Department of Psychology.
Department of Psychology, University of Amsterdam.
J Exp Psychol Hum Percept Perform. 2019 Jun;45(6):826-839. doi: 10.1037/xhp0000638. Epub 2019 Apr 18.
Motorists often engage in secondary tasks unrelated to driving that increase cognitive workload, resulting in fatal crashes and injuries. An International Standards Organization method for measuring a driver's cognitive workload, the detection response task (DRT), correlates well with driving outcomes, but investigation of its putative theoretical basis in terms of finite attention capacity remains limited. We address this knowledge gap using evidence-accumulation modeling of simple and choice versions of the DRT in a driving scenario. Our experiments demonstrate how dual-task load affects the parameters of evidence-accumulation models. We found that the cognitive workload induced by a secondary task (counting backward by 3s) reduced the rate of evidence accumulation, consistent with rates being sensitive to limited-capacity attention. We also found a compensatory increase in the amount of evidence required for a response and a small speeding in the time for nondecision processes. The International Standards Organization version of the DRT was found to be most sensitive to cognitive workload. A Wald-distributed evidence-accumulation model augmented with a parameter measuring response omissions provided a parsimonious measure of the underlying causes of cognitive workload in this task. This work demonstrates that evidence-accumulation modeling can accurately represent data produced by cognitive workload measurements, reproduce the data through simulation, and provide supporting evidence for the cognitive processes underlying cognitive workload. Our results provide converging evidence that the DRT method is sensitive to dynamic fluctuations in limited-capacity attention. (PsycINFO Database Record (c) 2019 APA, all rights reserved).
驾驶者在驾驶过程中经常会从事与驾驶无关的次要任务,这些任务会增加认知工作量,从而导致致命的车祸和伤害。国际标准化组织(ISO)有一种衡量驾驶员认知工作量的方法,即检测响应任务(DRT),它与驾驶结果密切相关,但对于其在有限注意能力方面的潜在理论基础的研究仍然有限。
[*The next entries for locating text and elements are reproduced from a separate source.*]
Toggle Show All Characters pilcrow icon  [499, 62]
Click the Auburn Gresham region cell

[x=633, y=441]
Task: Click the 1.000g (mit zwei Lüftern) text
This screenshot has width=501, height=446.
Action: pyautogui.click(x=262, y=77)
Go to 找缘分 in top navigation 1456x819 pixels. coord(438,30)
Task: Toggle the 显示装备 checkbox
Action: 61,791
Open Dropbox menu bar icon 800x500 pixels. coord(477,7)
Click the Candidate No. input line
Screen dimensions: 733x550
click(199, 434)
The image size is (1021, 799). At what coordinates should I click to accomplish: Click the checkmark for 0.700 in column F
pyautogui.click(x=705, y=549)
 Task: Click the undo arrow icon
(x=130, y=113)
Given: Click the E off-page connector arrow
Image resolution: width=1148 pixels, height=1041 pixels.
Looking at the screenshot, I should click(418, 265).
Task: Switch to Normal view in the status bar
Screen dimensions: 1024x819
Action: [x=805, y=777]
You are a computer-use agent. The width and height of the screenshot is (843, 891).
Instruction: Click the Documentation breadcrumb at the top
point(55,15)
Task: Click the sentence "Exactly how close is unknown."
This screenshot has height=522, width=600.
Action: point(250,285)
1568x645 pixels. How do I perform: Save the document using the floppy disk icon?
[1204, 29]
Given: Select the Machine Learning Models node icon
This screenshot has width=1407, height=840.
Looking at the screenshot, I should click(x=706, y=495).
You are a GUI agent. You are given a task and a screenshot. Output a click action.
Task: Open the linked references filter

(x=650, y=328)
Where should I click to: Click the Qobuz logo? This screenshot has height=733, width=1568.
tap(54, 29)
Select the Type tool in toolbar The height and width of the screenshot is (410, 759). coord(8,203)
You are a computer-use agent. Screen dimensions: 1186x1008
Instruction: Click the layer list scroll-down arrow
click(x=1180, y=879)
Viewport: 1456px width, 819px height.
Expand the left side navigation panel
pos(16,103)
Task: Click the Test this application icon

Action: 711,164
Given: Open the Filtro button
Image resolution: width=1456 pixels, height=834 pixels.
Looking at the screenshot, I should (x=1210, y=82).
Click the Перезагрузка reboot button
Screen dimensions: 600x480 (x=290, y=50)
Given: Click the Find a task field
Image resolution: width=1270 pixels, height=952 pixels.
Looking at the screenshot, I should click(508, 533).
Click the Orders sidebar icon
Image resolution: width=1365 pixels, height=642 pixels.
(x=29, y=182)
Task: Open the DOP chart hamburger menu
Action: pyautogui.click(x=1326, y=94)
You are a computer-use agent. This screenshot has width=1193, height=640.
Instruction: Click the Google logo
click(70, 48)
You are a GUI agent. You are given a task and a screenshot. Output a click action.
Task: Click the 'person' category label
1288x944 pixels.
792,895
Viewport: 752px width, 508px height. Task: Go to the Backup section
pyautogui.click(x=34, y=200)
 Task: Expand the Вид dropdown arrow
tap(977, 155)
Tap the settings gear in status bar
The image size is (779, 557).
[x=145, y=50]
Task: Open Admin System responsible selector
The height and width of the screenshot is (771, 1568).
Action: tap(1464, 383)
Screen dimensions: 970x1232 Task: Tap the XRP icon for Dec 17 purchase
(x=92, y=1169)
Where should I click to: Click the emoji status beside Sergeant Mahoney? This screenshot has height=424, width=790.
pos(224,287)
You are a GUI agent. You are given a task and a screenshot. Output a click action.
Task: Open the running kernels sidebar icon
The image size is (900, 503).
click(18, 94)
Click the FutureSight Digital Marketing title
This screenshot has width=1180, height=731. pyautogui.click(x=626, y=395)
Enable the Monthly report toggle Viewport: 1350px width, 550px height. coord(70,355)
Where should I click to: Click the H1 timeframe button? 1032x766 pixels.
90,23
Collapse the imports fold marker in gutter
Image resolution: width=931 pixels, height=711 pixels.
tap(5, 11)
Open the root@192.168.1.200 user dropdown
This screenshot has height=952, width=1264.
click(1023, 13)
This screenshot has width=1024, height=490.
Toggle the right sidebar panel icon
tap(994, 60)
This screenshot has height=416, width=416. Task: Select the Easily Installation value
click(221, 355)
我们在驾驶场景中使用简单和选择版本的 DRT 的证据积累模型来解决这一知识空白。我们的实验证明了双任务负荷如何影响证据积累模型的参数。我们发现,次要任务(从 3 开始倒数)引起的认知工作量会降低证据积累的速度,这与注意力容量有限的速度一致。我们还发现,响应所需的证据量增加,非决策过程的时间略有加快。发现 ISO 版本的 DRT 对认知工作量最敏感。一种带有测量响应遗漏参数的 Wald 分布证据积累模型提供了对该任务中认知工作量的潜在原因的简洁衡量标准。这项工作表明,证据积累模型可以准确地表示认知工作量测量产生的数据,通过模拟再现数据,并为认知工作量背后的认知过程提供支持证据。我们的结果提供了一致的证据,证明 DRT 方法对有限容量注意力的动态波动敏感。(PsycINFO 数据库记录(c)2019 APA,保留所有权利)。